No complaints here. It’s obvious that the author did his research and his documentation is thorough. Although I think the book is accessible to the average reader, it’s still an academic work. While I found it much more interesting (and informative) thank a textbook, it wasn’t a fast, easy read for me by any means. It took thought and analysis and I appreciated that greatly. If you’re willing to put in some effort to learn a lot of fascinating things about American history, this is a great one to try.
Obviously, we’re looking at a book about the history and character of our first President, so it doesn’t read like a thriller or YA novel. I wasn’t on the edge of my seat at work during the day wondering what would happen to GW next, but this was still a fascinating read. I especially enjoyed the French and Indian War through the American Revolution, but I have to admit that it did drag for me some around the Constitutional Convention. I started off with a little bit of a crush on GW – he was totally Jack Bauer in the French and Indian War and American Revolution. Someone needs to be scalped? Ok, if that’s what it takes. He even had an advisor named George Mason…coincidence?
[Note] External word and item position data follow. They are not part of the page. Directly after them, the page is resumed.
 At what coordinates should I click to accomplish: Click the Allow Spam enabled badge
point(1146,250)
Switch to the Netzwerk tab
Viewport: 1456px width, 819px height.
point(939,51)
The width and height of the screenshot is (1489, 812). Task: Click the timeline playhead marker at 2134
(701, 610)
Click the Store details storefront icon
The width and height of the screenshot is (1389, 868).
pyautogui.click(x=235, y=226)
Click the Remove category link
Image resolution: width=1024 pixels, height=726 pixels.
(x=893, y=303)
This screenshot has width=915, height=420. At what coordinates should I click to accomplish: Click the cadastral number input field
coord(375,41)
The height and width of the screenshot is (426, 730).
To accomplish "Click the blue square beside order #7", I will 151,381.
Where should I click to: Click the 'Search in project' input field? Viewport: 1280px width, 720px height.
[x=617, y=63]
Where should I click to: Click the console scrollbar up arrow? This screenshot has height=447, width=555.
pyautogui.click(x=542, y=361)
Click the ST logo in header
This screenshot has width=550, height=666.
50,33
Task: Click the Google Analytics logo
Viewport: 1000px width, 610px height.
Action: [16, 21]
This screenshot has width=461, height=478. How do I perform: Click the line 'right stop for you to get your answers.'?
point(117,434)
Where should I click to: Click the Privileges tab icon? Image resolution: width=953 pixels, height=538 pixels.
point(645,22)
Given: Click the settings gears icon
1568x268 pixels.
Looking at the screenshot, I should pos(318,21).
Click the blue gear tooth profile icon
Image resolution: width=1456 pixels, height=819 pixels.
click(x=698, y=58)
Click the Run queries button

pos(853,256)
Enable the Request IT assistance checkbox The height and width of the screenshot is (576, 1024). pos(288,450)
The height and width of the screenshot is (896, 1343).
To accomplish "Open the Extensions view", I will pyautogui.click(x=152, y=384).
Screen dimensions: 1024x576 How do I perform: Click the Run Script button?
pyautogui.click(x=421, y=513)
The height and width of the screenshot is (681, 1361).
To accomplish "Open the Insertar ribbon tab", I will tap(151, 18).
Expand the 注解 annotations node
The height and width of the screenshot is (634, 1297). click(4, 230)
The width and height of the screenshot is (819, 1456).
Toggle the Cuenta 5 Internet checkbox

I think not.
Once we were done with the exciting part of forming our nation, we got into the Constitutional Congress, which I have to say was a little less interesting for me. The last half of the book was harder for me to read and dry at places, but I’m not sure that it’s not just my lack of interest in politics. However, the slow parts didn’t take away from the overall experience for me. I don’t know nearly as much as I need to about American history as I should, so this project is a great opportunity to learn. Since I plan to homeschool once we have children, it’s really important that I know these things about the foundation of our country. And for me as well, I want to be an educated part of society and this is a great way to continue my education even though I’m done with school.